The Catering Union (Horecabond) is a trade union representing workers in the hospitality sector in the Netherlands.

The union was founded in 1919, with the merger of the Dutch Central Union of Personnel in the Hotel, Cafe and Restaurant Business, the Dutch Chefs' Union, and the Dutch Geneva Union of Hotel, Cafe and Restaurant Staff. It was originally named the Union of Hotel, Cafe and Restaurant Personnel in the Netherlands, and it affiliated to the Dutch Confederation of Trade Unions (NVV).
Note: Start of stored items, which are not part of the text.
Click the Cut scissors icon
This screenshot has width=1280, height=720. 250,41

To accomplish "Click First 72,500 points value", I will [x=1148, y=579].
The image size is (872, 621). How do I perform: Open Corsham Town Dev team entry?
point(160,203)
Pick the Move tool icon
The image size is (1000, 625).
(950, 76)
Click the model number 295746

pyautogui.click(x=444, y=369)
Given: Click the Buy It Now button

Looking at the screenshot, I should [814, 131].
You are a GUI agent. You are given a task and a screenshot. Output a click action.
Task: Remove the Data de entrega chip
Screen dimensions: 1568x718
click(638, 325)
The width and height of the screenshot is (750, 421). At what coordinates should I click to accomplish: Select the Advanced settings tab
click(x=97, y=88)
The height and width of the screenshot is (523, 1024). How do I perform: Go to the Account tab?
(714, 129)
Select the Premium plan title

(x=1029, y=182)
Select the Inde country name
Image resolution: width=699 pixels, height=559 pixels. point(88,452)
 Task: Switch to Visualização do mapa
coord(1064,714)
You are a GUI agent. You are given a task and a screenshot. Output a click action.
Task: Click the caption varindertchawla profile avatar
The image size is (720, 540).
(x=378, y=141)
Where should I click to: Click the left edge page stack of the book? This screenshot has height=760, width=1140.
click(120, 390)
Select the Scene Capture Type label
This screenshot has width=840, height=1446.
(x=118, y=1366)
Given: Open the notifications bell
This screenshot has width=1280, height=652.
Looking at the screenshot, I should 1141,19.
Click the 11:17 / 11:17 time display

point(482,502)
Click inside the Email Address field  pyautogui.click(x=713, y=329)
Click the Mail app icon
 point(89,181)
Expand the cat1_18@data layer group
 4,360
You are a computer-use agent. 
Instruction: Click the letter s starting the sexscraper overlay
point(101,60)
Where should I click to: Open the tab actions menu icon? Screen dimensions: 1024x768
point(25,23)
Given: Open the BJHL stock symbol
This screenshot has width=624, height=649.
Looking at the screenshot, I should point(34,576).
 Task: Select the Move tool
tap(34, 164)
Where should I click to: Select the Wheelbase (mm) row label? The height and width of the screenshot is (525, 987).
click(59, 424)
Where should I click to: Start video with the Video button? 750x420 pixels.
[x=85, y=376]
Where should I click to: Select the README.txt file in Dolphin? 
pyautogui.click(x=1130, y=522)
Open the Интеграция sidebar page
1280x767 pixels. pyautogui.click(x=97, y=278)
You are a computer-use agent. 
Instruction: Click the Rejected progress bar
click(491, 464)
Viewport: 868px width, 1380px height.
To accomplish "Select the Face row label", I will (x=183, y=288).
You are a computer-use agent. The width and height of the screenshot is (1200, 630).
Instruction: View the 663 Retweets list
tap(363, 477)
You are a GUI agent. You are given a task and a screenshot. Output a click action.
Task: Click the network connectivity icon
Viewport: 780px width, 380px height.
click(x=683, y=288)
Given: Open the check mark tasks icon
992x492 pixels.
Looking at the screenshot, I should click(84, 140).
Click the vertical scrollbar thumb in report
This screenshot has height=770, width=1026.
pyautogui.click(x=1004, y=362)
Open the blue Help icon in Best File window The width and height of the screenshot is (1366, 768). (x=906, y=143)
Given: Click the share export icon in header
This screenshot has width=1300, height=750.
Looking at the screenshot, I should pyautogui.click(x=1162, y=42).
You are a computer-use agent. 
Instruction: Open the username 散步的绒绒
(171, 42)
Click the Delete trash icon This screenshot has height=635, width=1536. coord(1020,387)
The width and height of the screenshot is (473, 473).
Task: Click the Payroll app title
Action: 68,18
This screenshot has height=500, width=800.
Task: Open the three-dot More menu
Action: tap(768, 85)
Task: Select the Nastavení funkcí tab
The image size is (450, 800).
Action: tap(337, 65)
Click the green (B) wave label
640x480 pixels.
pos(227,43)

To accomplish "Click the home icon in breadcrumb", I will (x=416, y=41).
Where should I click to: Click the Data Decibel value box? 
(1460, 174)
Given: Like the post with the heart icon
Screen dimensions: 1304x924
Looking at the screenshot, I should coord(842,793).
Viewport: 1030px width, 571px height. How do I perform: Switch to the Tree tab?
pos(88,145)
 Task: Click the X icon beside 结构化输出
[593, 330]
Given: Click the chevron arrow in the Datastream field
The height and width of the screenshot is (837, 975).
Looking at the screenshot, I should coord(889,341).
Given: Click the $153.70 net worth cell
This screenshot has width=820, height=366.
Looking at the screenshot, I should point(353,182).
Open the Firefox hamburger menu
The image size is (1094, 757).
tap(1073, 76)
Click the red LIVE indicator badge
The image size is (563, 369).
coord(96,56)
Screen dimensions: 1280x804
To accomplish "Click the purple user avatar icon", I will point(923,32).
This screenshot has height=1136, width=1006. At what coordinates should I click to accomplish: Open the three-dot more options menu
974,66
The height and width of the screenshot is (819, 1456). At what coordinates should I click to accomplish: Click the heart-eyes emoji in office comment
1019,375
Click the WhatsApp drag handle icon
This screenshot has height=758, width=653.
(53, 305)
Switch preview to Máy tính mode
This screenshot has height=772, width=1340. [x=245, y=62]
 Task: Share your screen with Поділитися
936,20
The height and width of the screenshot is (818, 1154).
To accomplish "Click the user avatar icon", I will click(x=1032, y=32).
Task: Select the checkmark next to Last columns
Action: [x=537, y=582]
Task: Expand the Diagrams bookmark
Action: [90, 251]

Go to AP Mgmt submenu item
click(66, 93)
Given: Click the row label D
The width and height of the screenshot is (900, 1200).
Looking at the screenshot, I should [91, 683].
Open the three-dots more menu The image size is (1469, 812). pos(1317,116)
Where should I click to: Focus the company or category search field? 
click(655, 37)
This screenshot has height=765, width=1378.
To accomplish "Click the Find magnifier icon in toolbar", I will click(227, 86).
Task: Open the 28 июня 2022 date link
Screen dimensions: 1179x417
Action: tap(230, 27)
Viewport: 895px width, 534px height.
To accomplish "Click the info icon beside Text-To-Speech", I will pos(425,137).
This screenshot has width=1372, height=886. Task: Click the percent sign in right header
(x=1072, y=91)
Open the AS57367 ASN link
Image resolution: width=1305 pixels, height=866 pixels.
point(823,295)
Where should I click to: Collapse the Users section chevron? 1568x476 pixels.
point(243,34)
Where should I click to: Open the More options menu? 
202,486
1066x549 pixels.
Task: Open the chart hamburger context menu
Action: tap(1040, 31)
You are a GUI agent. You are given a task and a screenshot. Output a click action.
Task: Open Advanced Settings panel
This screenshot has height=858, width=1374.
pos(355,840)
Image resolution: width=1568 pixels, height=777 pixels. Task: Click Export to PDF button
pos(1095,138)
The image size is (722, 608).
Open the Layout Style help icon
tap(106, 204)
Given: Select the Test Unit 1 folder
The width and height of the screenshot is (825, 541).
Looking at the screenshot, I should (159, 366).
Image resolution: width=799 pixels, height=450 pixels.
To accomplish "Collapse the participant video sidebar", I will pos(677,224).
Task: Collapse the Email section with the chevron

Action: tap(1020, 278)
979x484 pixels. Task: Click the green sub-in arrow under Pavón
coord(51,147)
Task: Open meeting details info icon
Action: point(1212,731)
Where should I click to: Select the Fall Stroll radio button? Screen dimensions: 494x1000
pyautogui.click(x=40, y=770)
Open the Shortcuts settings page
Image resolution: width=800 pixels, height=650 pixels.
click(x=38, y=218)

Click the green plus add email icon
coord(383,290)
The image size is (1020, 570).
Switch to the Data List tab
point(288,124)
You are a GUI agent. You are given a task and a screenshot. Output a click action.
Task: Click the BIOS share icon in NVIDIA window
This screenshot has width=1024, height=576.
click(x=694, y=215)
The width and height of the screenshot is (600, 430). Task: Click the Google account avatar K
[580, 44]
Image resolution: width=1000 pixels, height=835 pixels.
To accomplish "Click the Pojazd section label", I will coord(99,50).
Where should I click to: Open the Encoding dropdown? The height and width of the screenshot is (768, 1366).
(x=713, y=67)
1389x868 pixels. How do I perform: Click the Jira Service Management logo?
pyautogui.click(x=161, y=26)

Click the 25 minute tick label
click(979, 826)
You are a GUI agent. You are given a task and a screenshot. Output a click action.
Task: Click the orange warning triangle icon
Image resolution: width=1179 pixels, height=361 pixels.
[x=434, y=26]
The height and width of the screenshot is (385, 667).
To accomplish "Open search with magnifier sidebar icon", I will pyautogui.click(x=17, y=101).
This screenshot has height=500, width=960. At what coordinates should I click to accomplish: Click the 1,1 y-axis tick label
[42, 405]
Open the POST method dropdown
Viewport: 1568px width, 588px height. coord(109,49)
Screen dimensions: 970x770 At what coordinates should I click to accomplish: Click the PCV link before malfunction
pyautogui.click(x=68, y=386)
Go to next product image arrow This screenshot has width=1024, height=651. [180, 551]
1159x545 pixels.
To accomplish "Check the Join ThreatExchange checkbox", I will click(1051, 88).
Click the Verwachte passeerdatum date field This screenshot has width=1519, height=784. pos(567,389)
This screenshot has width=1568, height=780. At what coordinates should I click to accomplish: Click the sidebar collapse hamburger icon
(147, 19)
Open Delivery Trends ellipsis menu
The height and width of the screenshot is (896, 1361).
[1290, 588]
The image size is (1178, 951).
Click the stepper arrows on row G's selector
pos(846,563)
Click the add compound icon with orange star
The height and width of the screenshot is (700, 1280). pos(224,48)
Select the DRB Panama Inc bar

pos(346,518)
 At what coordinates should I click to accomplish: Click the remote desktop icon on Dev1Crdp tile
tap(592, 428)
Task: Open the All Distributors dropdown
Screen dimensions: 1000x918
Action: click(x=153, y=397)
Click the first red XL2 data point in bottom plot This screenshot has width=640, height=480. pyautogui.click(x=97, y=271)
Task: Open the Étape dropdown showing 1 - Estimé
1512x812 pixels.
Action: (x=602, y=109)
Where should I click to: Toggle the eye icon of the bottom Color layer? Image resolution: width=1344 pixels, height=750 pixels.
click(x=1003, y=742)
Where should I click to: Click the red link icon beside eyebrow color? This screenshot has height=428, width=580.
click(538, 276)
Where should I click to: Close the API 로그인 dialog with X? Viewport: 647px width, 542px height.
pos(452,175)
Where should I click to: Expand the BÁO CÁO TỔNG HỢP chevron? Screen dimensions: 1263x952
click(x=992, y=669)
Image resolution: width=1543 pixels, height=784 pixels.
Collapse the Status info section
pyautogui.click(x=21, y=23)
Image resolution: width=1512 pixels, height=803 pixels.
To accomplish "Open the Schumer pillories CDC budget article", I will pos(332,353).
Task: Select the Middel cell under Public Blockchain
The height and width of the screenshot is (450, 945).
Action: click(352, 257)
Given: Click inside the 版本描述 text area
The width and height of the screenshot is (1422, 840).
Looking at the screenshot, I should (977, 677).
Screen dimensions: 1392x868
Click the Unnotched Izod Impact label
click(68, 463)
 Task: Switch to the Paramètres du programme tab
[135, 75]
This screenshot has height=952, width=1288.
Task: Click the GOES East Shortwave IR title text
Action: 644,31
In the 1930s, the union formed a federation with the Dutch Roman Catholic Union of Hotel, Cafe and Restaurant Employees. By 1964, the union had 6,208 members. The union was later renamed the Dutch Union of Hotel, Cafe and Restaurant Personnel, and it transferred to the Federation of Dutch Trade Unions (FNV) when the NVV merged into it.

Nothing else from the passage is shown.